Batch v0.2.0 Batch View Source
Defines a batch.
Batches are processes meant to execute several functions asynchronously, collecting their return values or returning the error of the first failure (fail-fast).
batch = Batch.async([
fn -> Blog.get_post(post_id) end,
fn -> Blog.get_comments(post_id) end
])
{:ok, [post, comments]} = Batch.await(batch)
As shown in the example above, batches spawned with async can be awaited on by their caller
process (and only their caller). They are implemented by spawning a process that sends
a message to the caller once the given computation is performed. Internally, the batch
process spawns a new process per function (linked and monitored by the batch process) and
awaits for replies.
Successful computations are represented with the :ok atom or the {:ok, result} tuple.
batch = Batch.async([
fn -> {:ok, 1 + 1} end,
fn -> :ok end,
{Enum, :fetch, [[2, 4, 6], 1]}
])
{:ok, [{:ok, 2}, :ok, {:ok, 4}]} = Batch.await(batch)

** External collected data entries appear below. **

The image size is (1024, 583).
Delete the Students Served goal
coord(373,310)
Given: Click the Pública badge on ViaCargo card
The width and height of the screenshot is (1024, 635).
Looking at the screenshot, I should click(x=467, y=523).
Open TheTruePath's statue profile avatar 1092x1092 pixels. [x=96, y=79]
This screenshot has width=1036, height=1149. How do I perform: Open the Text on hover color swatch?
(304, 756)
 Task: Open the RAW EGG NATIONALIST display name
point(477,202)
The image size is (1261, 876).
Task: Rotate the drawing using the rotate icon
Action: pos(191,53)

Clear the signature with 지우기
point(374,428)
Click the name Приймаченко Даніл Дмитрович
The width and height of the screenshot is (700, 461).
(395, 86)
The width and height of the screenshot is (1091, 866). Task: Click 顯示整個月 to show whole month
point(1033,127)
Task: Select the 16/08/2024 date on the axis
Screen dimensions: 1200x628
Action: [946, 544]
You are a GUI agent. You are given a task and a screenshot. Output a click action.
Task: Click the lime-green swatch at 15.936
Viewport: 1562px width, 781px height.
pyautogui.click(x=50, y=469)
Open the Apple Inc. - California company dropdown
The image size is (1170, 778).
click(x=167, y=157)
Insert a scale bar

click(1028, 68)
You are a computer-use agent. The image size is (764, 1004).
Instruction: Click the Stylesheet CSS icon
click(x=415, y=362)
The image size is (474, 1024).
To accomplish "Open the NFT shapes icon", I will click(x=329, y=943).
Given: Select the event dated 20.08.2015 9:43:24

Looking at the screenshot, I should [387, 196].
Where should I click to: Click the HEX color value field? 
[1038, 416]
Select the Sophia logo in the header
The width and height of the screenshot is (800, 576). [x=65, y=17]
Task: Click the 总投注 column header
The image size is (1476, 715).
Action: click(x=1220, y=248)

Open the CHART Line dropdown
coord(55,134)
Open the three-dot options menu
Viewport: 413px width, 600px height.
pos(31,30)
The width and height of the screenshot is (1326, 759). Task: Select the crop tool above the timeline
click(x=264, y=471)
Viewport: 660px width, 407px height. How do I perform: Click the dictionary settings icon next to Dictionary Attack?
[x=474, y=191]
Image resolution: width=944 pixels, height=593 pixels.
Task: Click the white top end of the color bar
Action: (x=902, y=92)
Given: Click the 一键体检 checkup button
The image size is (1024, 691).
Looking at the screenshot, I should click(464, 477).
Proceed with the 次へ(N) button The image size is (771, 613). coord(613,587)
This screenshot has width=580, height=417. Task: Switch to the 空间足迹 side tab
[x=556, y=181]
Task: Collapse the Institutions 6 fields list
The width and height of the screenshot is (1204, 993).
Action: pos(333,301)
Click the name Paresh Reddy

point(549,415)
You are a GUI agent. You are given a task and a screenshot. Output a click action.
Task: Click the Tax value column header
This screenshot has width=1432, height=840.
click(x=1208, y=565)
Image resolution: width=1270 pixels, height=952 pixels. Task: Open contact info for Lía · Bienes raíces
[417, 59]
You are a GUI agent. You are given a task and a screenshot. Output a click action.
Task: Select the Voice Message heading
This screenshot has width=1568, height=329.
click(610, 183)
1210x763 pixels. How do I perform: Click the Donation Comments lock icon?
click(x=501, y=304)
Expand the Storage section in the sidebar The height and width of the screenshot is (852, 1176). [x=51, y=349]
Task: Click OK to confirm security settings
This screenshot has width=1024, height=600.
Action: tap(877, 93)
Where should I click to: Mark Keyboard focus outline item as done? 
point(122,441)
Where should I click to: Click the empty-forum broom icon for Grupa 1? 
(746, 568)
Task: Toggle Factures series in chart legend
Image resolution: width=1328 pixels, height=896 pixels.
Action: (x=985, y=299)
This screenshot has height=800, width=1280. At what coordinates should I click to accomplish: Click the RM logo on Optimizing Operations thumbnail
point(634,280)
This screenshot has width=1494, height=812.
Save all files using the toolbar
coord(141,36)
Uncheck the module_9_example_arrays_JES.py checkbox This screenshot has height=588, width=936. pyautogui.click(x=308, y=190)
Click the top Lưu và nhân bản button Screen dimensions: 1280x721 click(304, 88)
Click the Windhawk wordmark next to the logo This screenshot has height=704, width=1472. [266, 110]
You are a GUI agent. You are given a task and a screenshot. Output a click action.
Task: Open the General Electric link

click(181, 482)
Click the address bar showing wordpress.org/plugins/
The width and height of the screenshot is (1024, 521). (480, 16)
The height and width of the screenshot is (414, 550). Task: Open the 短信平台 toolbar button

Any other value will be considered a failure. Failures and exits are reported immediately (fail-fast), shutting down all the processes.
batch = Batch.async([
fn -> {:ok, 1 + 1} end,
fn -> {:ok, 2 + 2} end,
fn -> :error end
])
{:error, :error} = Batch.await(batch)
Batches can also be started as part of a supervision tree and dynamically spawned on remote nodes. We will explore all three scenarios next.
Supervised batches
It is also possible to spawn a batch under a supervisor. It is often done by defining the batch in its own module:
defmodule MyBatch do
use Batch
def start_link(arg) do
Batch.start_link([
{__MODULE__, :do_something, [arg]},
{__MODULE__, :do_something_else, [arg]},
])
end
def do_something(arg) do
# ...
end
def do_something_else(arg) do
# ...
end
end
And then passing it to the supervisor:
Supervisor.start_link([MyBatch])
Since these batches are supervised and not directly linked to the caller, they cannot be
awaited on. Note start_link/1, unlike async/1, returns {:ok, pid} (which is the result
expected by supervisors).
Note use Batch defines a child_spec/1 function, allowing the defined module to be put
under a supervision tree. The generated child_spec/1 can be customized with the following
options:
:id- the child specification id, defaults to the current module:start- how to start the child process (defaults to calling__MODULE__.start_link/1):restart- when the child should be restarted, defaults to:temporary:shutdown- how to shut down the child
As Task, a Batch has a default :restart of :temporary. This means the batch will not
be restarted even if it crashes. If you desire the batch to be restarted for non-successful
exists, do:
use Batch, restart: :transient
If you want the batch to always be restarted:
use Batch, restart: :permanent
See the Supervisor docs for more information.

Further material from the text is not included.